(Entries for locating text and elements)
.....
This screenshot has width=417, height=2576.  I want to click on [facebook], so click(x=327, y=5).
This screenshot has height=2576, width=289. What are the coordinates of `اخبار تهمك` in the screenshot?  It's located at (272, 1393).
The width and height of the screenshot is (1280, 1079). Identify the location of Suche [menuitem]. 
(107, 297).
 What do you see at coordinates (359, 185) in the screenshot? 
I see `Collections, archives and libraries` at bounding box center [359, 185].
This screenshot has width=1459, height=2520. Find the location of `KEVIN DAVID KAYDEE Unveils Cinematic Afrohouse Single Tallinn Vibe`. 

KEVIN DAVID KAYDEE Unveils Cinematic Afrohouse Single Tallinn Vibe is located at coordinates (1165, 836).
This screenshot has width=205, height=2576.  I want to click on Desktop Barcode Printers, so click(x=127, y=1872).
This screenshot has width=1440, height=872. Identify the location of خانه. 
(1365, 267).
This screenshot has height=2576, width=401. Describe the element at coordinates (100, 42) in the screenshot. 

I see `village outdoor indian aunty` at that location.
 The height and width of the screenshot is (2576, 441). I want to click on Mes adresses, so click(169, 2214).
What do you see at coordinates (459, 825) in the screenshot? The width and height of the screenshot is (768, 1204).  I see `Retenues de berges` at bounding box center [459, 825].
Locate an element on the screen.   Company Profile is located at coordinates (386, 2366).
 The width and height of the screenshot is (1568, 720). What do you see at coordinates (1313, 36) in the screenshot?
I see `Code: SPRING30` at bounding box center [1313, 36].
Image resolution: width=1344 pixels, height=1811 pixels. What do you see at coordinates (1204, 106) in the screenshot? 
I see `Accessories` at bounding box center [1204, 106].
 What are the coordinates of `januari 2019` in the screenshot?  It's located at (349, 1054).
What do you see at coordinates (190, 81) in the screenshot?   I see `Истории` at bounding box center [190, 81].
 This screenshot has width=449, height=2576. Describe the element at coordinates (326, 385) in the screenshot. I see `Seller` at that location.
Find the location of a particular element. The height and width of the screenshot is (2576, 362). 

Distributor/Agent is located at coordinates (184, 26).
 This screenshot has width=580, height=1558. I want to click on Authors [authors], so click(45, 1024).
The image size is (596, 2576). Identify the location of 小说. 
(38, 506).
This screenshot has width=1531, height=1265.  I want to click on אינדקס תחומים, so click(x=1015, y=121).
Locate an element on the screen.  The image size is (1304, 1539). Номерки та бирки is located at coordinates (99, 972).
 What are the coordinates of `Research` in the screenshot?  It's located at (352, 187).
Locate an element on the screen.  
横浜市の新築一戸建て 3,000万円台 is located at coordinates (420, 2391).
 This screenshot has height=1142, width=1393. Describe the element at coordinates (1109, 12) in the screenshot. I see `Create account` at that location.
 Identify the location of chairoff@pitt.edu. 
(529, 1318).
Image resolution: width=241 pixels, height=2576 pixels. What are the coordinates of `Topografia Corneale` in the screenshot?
.....
Can you quote the whole listing above verbatim, line for line?

■ SOLUTION FOR THIS TASK ■
This screenshot has width=417, height=2576.  I want to click on [facebook], so click(x=327, y=5).
This screenshot has height=2576, width=289. What are the coordinates of `اخبار تهمك` in the screenshot?  It's located at (272, 1393).
The width and height of the screenshot is (1280, 1079). Identify the location of Suche [menuitem]. 
(107, 297).
 What do you see at coordinates (359, 185) in the screenshot? 
I see `Collections, archives and libraries` at bounding box center [359, 185].
This screenshot has width=1459, height=2520. Find the location of `KEVIN DAVID KAYDEE Unveils Cinematic Afrohouse Single Tallinn Vibe`. 

KEVIN DAVID KAYDEE Unveils Cinematic Afrohouse Single Tallinn Vibe is located at coordinates (1165, 836).
This screenshot has width=205, height=2576.  I want to click on Desktop Barcode Printers, so click(x=127, y=1872).
This screenshot has width=1440, height=872. Identify the location of خانه. 
(1365, 267).
This screenshot has height=2576, width=401. Describe the element at coordinates (100, 42) in the screenshot. 

I see `village outdoor indian aunty` at that location.
 The height and width of the screenshot is (2576, 441). I want to click on Mes adresses, so click(169, 2214).
What do you see at coordinates (459, 825) in the screenshot? The width and height of the screenshot is (768, 1204).  I see `Retenues de berges` at bounding box center [459, 825].
Locate an element on the screen.   Company Profile is located at coordinates (386, 2366).
 The width and height of the screenshot is (1568, 720). What do you see at coordinates (1313, 36) in the screenshot?
I see `Code: SPRING30` at bounding box center [1313, 36].
Image resolution: width=1344 pixels, height=1811 pixels. What do you see at coordinates (1204, 106) in the screenshot? 
I see `Accessories` at bounding box center [1204, 106].
 What are the coordinates of `januari 2019` in the screenshot?  It's located at (349, 1054).
What do you see at coordinates (190, 81) in the screenshot?   I see `Истории` at bounding box center [190, 81].
 This screenshot has width=449, height=2576. Describe the element at coordinates (326, 385) in the screenshot. I see `Seller` at that location.
Find the location of a particular element. The height and width of the screenshot is (2576, 362). 

Distributor/Agent is located at coordinates (184, 26).
 This screenshot has width=580, height=1558. I want to click on Authors [authors], so click(45, 1024).
The image size is (596, 2576). Identify the location of 小说. 
(38, 506).
This screenshot has width=1531, height=1265.  I want to click on אינדקס תחומים, so click(x=1015, y=121).
Locate an element on the screen.  The image size is (1304, 1539). Номерки та бирки is located at coordinates (99, 972).
 What are the coordinates of `Research` in the screenshot?  It's located at (352, 187).
Locate an element on the screen.  
横浜市の新築一戸建て 3,000万円台 is located at coordinates (420, 2391).
 This screenshot has height=1142, width=1393. Describe the element at coordinates (1109, 12) in the screenshot. I see `Create account` at that location.
 Identify the location of chairoff@pitt.edu. 
(529, 1318).
Image resolution: width=241 pixels, height=2576 pixels. What are the coordinates of `Topografia Corneale` in the screenshot?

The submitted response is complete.